Making chips is so unbelievably complex and specialized that diversifying the location of fabs will make it more difficult to maintain quality. The transistor in a 3-nm node is just 1/20,000th the width of a human hair. Were you to enlarge a foot-long wafer of semiconductor to the size of the continental U.S., the required patterning for these chips would still be only the width of a thumbnail. The key component may only be silicon—or purified sand—but the magic happens in how it is processed and manipulated. “It’s like baking bread,” says the TSMC section manager. “The ingredients are pretty much the same, but how long should you bake it, what temperature should it be, that’s what matters.”
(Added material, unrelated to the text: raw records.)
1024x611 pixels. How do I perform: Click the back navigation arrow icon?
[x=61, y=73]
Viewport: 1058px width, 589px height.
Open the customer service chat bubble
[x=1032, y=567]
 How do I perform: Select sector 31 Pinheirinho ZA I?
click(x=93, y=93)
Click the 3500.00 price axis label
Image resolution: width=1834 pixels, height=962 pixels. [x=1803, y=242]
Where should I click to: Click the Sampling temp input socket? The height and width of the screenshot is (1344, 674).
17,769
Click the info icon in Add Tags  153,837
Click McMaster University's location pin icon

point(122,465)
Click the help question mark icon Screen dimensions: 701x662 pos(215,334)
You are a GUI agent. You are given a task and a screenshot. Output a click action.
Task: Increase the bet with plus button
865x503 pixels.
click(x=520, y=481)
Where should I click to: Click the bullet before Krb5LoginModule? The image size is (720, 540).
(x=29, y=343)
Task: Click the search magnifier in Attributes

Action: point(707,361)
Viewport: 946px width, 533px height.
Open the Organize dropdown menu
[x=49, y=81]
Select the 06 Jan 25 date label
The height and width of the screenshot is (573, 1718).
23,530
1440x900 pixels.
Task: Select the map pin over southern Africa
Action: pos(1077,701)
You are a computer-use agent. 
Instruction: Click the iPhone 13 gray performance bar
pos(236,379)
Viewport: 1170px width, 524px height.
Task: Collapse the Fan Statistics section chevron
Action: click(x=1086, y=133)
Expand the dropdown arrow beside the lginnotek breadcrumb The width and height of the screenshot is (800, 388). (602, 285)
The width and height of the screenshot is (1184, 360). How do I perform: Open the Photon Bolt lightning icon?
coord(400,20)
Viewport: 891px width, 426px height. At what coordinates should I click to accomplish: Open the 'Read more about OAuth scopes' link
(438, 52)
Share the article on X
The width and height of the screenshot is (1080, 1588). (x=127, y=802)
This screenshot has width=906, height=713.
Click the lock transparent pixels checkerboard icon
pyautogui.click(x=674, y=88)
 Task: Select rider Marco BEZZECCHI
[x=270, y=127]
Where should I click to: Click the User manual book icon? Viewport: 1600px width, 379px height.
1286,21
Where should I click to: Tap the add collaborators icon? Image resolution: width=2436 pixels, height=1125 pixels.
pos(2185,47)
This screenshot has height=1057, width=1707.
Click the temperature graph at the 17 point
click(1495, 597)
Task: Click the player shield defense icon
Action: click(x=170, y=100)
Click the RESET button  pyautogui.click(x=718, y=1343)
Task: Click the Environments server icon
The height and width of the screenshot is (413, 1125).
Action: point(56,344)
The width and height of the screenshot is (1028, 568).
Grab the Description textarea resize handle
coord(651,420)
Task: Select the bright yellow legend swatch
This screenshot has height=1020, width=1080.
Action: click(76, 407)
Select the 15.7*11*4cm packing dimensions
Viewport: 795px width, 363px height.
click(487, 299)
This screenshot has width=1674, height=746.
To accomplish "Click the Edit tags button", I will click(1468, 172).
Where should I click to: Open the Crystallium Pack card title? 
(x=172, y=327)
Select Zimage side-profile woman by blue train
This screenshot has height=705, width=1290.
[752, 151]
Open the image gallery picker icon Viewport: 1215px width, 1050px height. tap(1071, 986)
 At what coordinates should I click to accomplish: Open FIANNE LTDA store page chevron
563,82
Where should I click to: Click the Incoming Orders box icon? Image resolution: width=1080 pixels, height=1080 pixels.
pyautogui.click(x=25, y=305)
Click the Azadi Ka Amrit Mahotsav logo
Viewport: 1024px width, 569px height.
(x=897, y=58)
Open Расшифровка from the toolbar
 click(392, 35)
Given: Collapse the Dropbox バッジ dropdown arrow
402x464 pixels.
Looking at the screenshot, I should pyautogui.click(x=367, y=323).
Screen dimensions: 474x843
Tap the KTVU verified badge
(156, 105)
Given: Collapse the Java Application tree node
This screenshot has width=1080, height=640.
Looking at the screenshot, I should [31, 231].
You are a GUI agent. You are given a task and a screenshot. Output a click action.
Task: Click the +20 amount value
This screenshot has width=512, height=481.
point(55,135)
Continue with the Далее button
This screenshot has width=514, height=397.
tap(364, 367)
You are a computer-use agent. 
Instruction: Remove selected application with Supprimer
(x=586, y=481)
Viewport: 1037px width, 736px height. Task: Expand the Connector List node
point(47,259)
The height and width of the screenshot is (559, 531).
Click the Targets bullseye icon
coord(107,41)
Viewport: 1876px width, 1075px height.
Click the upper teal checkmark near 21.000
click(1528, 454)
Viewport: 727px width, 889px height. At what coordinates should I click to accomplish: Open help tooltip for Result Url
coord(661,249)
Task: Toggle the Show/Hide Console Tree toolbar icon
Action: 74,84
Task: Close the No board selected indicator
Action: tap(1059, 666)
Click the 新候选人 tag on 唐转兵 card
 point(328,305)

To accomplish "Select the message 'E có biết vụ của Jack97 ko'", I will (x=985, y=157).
For this reason, TSMC’s foundry is meticulously controlled. All visitors must don head covers, dust-free jackets, pants and shoes before passing through an “air shower” to remove errant particles. The extreme ultraviolet lithography machines that TSMC uses each cost around $175 million. Larger fabs will have 20 of them. Creating a chip takes around 1,500 steps, each with 100 to 500 variables. Even if each step’s success rate is 99.9%, that means less than a quarter of the final output is usable. “Is there something slightly different in the water or the air or the chemicals in Arizona?” asks Hanbury. “The R&D team is not going to be a bullet train away to solve these problems.”